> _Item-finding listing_

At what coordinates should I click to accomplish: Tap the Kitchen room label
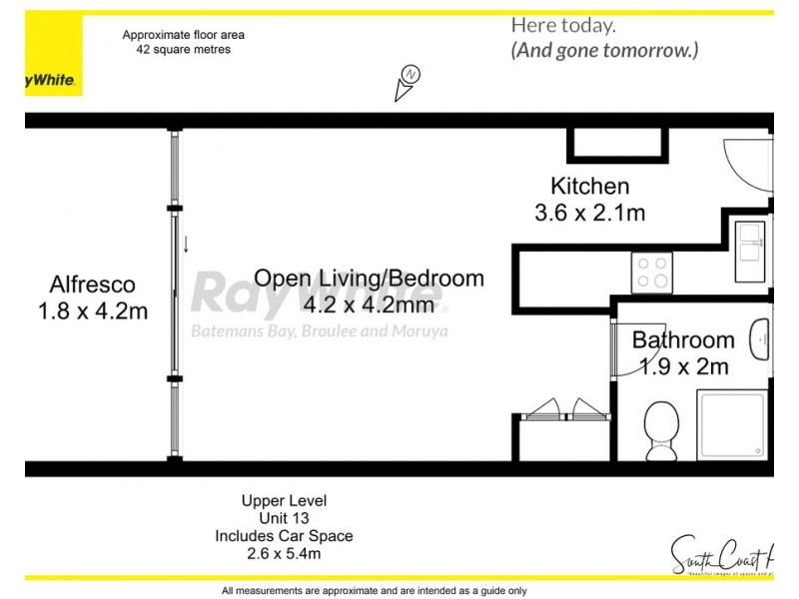(x=590, y=186)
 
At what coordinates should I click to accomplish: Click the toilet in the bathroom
(x=660, y=431)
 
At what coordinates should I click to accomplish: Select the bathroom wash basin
(x=762, y=341)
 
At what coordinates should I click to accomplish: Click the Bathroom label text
(x=682, y=339)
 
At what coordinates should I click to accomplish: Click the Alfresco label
(x=93, y=285)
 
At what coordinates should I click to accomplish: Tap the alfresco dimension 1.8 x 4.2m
(x=93, y=311)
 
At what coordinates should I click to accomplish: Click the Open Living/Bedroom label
(x=369, y=279)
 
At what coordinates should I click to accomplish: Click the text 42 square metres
(x=183, y=49)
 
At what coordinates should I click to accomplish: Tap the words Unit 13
(x=284, y=518)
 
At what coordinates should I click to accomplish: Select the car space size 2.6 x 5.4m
(x=284, y=553)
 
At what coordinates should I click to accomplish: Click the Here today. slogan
(x=563, y=26)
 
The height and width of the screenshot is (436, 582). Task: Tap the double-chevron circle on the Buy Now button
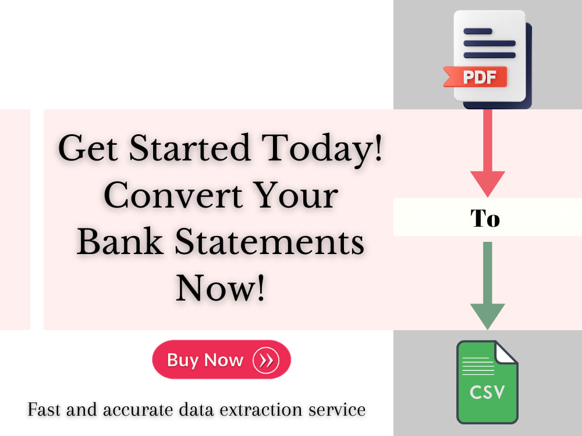click(266, 360)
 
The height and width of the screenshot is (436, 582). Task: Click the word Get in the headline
click(87, 149)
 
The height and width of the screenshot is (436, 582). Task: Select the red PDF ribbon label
click(476, 77)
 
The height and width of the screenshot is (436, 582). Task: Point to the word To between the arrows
click(485, 219)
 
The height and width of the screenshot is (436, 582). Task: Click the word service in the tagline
click(340, 409)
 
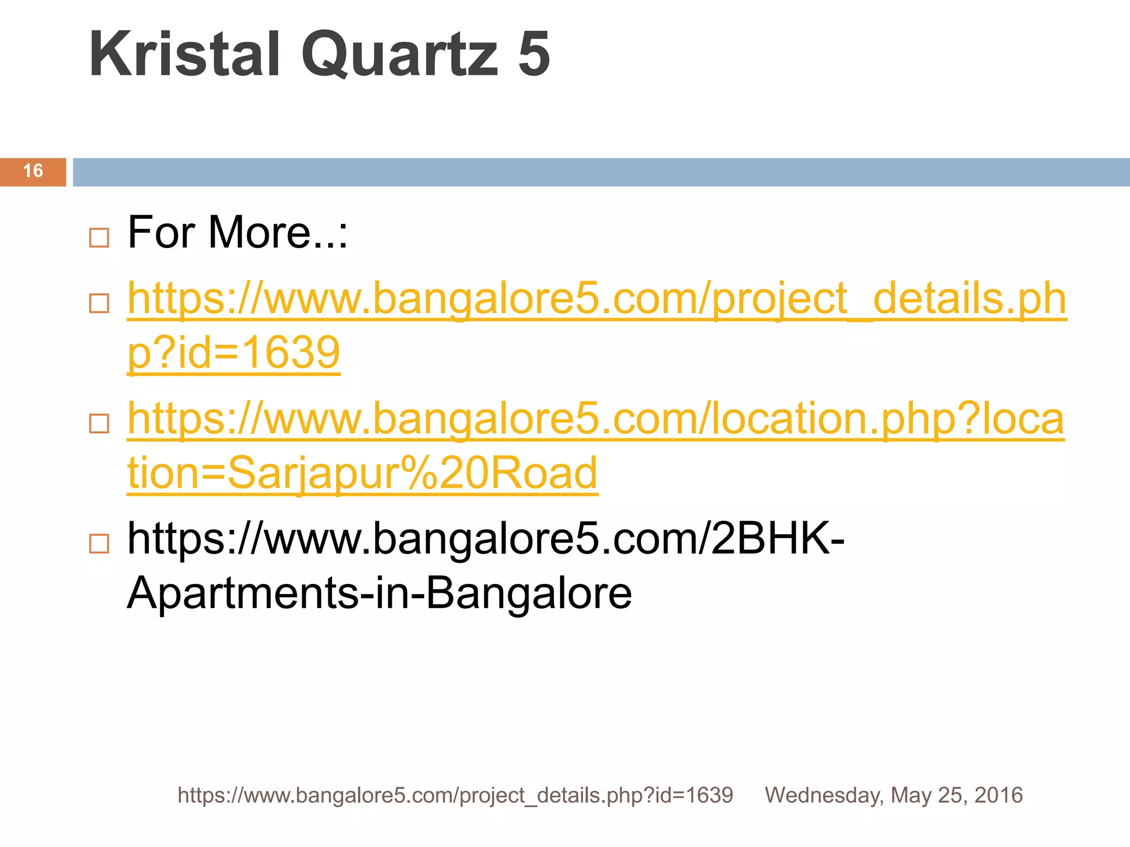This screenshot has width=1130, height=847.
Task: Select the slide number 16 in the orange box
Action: pyautogui.click(x=33, y=171)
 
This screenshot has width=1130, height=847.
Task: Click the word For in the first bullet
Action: pyautogui.click(x=161, y=233)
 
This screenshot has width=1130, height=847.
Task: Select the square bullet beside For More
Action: pyautogui.click(x=99, y=238)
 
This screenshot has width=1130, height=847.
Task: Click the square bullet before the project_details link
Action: pyautogui.click(x=99, y=303)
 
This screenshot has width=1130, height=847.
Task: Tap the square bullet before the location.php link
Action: pyautogui.click(x=99, y=424)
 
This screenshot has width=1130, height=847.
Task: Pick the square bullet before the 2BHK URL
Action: pyautogui.click(x=99, y=544)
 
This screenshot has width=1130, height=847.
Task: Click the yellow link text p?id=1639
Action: pyautogui.click(x=233, y=353)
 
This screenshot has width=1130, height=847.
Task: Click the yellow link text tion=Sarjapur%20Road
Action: pyautogui.click(x=362, y=473)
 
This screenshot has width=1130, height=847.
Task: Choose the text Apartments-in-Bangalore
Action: pyautogui.click(x=379, y=593)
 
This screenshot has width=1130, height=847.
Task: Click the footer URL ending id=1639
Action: pyautogui.click(x=455, y=795)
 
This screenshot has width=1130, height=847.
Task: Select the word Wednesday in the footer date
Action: pyautogui.click(x=824, y=795)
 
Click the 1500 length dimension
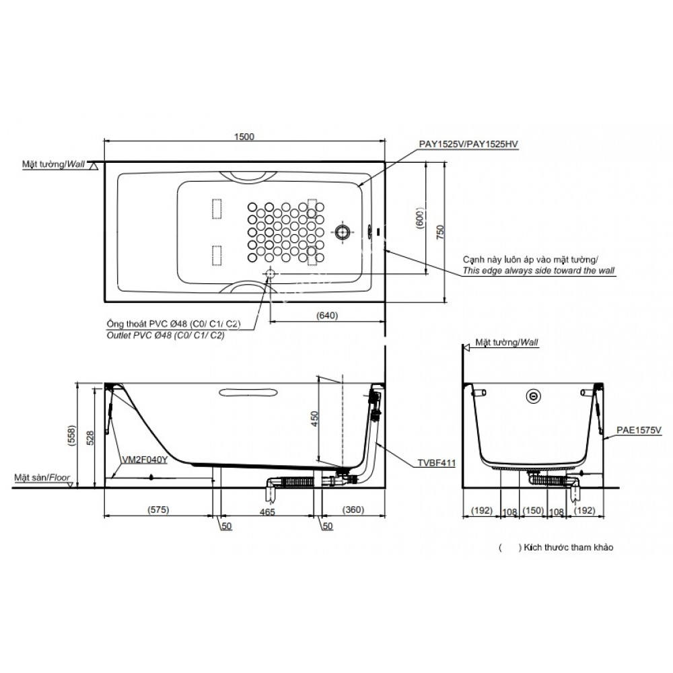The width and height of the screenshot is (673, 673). pyautogui.click(x=244, y=137)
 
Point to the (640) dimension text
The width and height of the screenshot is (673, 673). pyautogui.click(x=326, y=315)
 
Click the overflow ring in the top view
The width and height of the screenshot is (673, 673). pyautogui.click(x=343, y=233)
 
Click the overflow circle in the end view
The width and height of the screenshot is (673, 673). pyautogui.click(x=534, y=396)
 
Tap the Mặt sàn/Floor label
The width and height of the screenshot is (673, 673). pyautogui.click(x=42, y=477)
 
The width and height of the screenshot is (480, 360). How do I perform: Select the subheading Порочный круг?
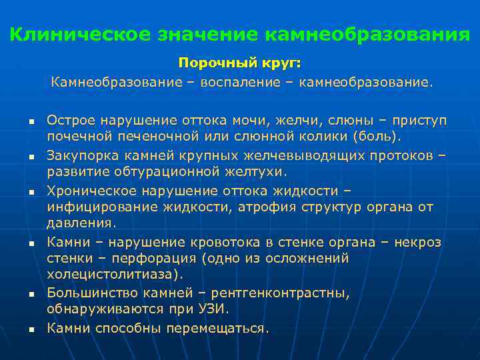point(240,63)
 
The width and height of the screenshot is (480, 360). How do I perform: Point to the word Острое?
point(71,120)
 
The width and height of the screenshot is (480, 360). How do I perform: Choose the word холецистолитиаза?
point(113,275)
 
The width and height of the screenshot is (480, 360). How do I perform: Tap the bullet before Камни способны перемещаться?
point(31,329)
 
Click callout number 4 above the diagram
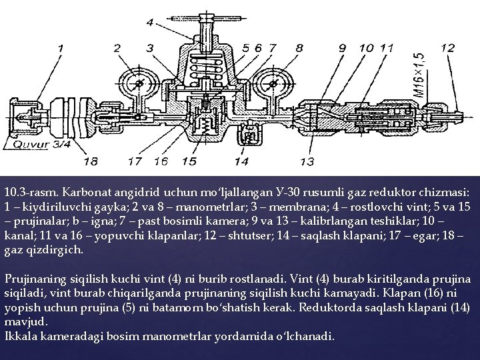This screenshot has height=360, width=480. pyautogui.click(x=150, y=23)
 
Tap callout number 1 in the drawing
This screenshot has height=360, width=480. pyautogui.click(x=61, y=48)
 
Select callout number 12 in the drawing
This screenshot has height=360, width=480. pyautogui.click(x=448, y=47)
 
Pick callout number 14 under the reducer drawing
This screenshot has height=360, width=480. pyautogui.click(x=241, y=161)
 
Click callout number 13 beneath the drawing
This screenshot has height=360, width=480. pyautogui.click(x=307, y=161)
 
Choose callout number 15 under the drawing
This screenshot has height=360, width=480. pyautogui.click(x=189, y=161)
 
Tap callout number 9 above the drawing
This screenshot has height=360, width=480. pyautogui.click(x=343, y=48)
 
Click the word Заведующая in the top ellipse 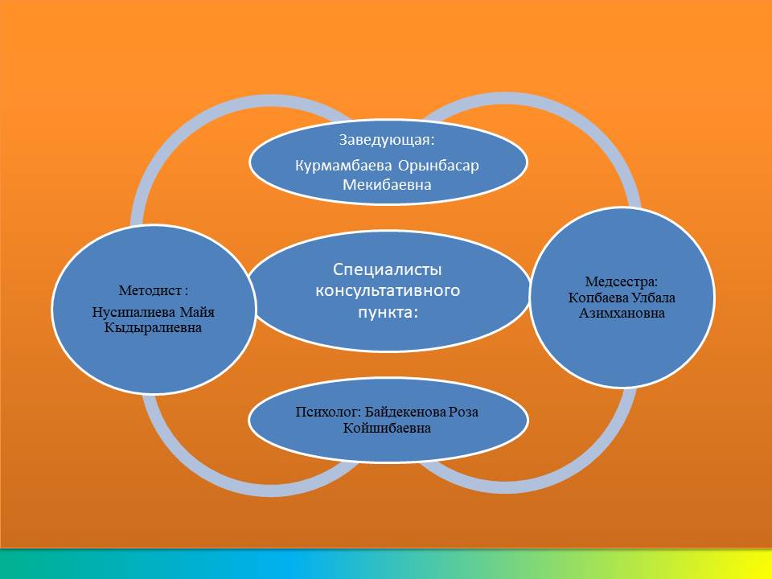point(385,140)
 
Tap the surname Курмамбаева point(343,166)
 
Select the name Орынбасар point(438,166)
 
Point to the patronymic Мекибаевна point(387,185)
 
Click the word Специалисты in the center point(387,270)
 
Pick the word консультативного point(388,290)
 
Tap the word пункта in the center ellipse point(385,313)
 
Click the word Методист point(150,290)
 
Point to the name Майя point(197,313)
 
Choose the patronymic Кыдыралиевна point(153,328)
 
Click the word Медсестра point(619,282)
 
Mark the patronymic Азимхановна point(622,313)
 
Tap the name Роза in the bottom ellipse point(463,412)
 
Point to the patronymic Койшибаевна point(387,428)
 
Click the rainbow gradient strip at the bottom point(386,565)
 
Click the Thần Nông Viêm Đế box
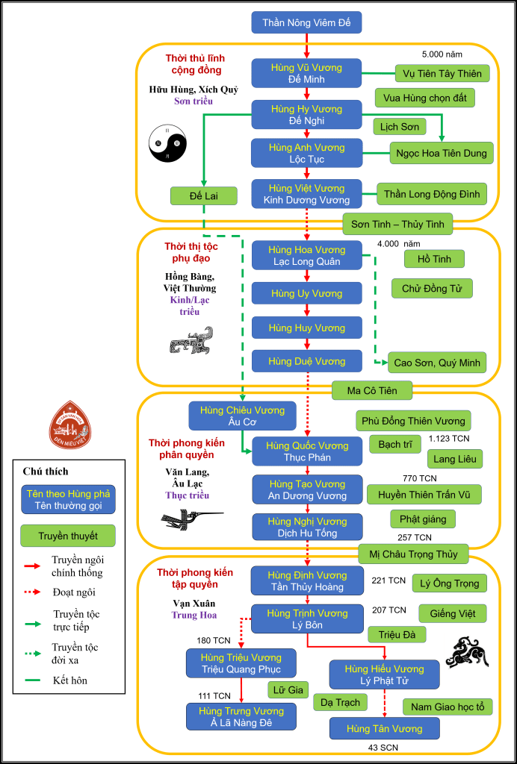point(306,22)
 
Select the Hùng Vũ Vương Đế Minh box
point(306,73)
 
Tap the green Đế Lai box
point(204,196)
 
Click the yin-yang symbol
point(167,143)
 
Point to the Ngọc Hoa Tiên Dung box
point(442,154)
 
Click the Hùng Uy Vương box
point(306,294)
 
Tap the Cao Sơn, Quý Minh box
point(437,363)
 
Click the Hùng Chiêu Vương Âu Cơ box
point(242,416)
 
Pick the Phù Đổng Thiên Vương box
point(413,421)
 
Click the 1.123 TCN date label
point(449,438)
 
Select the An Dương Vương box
point(306,490)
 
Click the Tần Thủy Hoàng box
point(307,581)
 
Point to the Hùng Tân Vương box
point(385,728)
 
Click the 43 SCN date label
point(386,748)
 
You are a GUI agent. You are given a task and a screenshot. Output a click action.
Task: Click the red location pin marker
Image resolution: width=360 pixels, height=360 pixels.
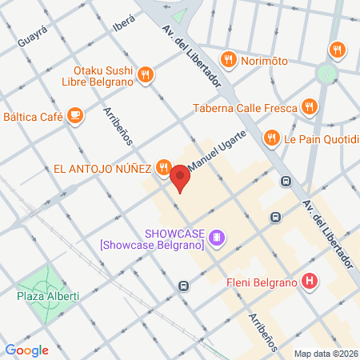(x=181, y=178)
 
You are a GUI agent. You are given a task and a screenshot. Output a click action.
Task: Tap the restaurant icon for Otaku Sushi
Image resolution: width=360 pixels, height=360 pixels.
(x=145, y=74)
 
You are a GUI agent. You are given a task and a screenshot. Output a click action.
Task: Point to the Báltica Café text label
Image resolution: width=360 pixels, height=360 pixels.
(x=33, y=117)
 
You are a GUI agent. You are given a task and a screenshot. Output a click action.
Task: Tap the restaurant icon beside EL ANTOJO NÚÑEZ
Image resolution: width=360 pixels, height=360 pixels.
(x=163, y=167)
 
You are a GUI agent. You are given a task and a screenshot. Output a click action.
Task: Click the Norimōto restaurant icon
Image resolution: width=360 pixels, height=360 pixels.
(x=229, y=58)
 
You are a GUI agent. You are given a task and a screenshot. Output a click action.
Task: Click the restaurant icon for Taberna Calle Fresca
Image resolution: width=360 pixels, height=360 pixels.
(x=309, y=106)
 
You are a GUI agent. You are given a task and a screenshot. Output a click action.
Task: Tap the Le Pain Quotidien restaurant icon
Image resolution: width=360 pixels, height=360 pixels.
(x=272, y=138)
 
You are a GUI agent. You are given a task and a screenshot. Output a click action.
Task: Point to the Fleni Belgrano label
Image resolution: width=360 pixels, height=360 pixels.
(x=261, y=282)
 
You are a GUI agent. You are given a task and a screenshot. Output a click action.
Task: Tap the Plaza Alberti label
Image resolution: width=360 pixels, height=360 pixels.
(x=48, y=297)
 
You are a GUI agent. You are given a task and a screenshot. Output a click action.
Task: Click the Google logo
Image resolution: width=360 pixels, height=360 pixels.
(x=27, y=350)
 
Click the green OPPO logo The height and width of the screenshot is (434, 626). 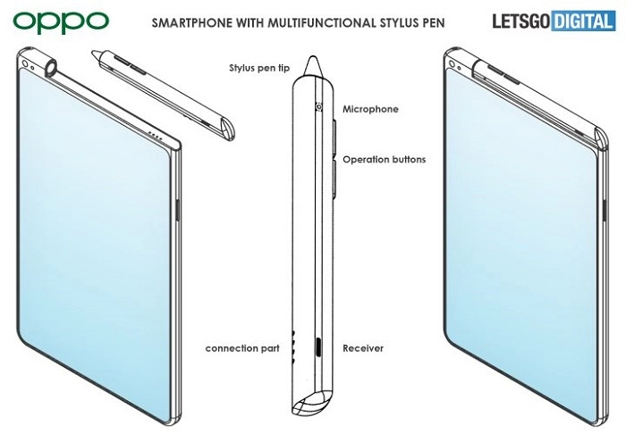(61, 22)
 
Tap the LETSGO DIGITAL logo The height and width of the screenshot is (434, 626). (554, 21)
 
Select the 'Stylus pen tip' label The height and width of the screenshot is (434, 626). (259, 68)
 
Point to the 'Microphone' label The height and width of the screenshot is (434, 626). (370, 109)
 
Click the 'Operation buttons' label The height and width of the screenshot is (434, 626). (384, 160)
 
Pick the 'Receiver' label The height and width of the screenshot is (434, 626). (363, 348)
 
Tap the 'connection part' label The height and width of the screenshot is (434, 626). (242, 348)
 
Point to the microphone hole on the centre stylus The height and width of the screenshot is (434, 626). (319, 107)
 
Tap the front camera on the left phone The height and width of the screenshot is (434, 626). (25, 63)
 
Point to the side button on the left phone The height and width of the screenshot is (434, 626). (178, 210)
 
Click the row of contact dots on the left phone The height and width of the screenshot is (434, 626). (155, 136)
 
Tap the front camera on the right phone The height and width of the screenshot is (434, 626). (453, 63)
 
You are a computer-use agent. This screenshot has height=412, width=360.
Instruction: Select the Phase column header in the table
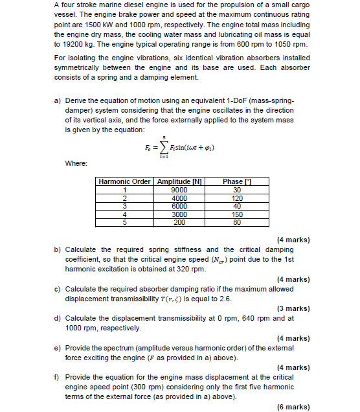coord(232,181)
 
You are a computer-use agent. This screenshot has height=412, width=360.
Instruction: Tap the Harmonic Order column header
coord(125,181)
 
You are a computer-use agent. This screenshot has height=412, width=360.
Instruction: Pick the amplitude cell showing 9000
coord(179,190)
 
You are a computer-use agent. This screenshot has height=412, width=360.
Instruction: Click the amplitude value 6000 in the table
coord(179,206)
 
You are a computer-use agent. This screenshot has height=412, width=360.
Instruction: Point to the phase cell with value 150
coord(237,214)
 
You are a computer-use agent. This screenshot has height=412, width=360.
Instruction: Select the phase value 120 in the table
coord(237,198)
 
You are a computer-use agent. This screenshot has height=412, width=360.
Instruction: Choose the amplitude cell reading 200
coord(179,222)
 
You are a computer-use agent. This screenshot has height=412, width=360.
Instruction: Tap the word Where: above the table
coord(76,163)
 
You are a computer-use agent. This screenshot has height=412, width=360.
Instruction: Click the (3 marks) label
coord(293,308)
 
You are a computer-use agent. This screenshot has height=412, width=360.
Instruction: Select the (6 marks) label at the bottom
coord(293,407)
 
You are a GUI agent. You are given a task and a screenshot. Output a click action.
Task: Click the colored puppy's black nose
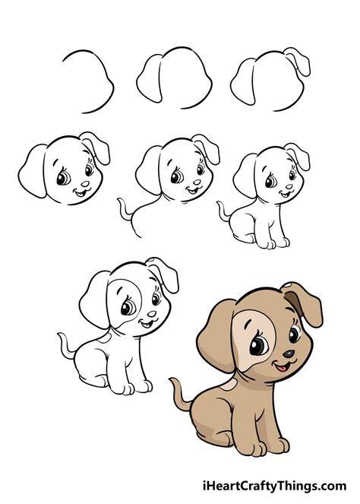coord(289,354)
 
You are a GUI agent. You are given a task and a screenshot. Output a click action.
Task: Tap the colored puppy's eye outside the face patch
coord(295,334)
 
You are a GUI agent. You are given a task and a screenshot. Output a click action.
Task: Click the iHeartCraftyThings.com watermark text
coord(275,485)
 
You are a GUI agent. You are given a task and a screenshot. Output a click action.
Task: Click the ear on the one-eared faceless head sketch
coord(150,78)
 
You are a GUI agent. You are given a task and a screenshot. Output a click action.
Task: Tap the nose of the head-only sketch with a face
coord(85,184)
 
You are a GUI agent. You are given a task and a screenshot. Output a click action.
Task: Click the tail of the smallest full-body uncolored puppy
coord(224,211)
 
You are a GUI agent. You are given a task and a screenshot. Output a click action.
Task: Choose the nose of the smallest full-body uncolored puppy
coord(289,186)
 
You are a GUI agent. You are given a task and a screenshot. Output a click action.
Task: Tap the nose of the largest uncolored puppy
coord(152,314)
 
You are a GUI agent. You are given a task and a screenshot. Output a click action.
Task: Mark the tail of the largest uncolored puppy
coord(66,346)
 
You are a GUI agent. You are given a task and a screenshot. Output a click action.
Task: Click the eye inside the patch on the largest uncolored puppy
coord(128,308)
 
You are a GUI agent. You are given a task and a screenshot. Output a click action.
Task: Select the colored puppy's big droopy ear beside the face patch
coord(216,336)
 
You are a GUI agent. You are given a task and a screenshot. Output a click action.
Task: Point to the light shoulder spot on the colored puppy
coord(229,384)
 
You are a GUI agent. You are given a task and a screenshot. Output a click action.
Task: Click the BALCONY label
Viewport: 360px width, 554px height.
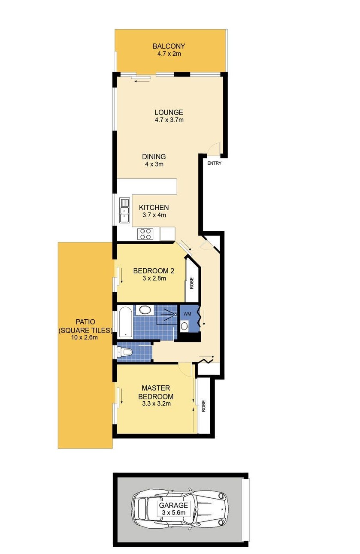pyautogui.click(x=169, y=46)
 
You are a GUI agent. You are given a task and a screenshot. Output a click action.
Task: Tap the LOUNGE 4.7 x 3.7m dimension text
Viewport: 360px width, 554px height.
pyautogui.click(x=169, y=120)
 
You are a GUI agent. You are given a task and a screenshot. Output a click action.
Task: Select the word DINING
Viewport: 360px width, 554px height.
pyautogui.click(x=154, y=157)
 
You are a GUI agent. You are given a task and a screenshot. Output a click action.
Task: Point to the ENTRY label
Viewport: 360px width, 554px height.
pyautogui.click(x=214, y=163)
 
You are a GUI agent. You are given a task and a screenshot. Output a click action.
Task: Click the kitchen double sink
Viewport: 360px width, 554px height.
pyautogui.click(x=124, y=210)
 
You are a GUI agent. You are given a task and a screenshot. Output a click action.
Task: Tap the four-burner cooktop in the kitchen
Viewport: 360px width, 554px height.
pyautogui.click(x=145, y=234)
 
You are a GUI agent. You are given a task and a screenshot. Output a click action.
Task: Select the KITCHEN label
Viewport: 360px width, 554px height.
pyautogui.click(x=154, y=208)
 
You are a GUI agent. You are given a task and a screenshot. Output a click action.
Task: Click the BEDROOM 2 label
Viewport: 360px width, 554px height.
pyautogui.click(x=154, y=271)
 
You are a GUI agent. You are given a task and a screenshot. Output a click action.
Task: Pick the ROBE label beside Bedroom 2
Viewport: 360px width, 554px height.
pyautogui.click(x=192, y=283)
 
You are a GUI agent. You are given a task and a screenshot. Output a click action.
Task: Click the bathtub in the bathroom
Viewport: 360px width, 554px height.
pyautogui.click(x=125, y=322)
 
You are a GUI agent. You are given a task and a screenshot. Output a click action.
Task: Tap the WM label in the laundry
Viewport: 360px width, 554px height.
pyautogui.click(x=187, y=314)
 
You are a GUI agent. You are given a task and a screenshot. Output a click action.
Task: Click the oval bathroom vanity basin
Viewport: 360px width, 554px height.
pyautogui.click(x=144, y=310)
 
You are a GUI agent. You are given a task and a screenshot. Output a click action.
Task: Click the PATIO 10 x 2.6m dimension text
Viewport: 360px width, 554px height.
pyautogui.click(x=85, y=337)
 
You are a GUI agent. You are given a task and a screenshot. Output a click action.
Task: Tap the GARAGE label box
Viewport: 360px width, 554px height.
pyautogui.click(x=174, y=509)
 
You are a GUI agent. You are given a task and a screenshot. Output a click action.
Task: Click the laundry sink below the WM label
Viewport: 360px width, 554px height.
pyautogui.click(x=184, y=326)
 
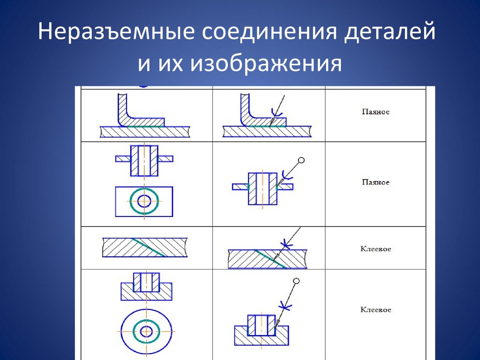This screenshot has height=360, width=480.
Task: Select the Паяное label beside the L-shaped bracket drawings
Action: click(x=375, y=112)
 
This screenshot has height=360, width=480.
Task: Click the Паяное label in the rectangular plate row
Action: click(x=375, y=182)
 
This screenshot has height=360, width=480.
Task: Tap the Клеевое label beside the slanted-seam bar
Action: click(x=375, y=249)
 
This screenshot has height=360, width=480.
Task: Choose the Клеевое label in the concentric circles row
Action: click(x=375, y=310)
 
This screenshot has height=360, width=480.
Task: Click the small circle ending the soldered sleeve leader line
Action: click(x=301, y=160)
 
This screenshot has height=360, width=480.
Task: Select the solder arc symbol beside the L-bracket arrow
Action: click(x=277, y=113)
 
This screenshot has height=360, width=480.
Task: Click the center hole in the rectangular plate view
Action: click(x=144, y=202)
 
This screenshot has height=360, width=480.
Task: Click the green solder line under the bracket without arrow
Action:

> _GOAL_
Report each line of the listing that contains the word "hole", copying every such line in full.

> _COMPLETED TASK_
Point to the microphone hole on the centre stylus The height and width of the screenshot is (434, 626). (319, 107)
Task: Click the center hole in the rectangular plate view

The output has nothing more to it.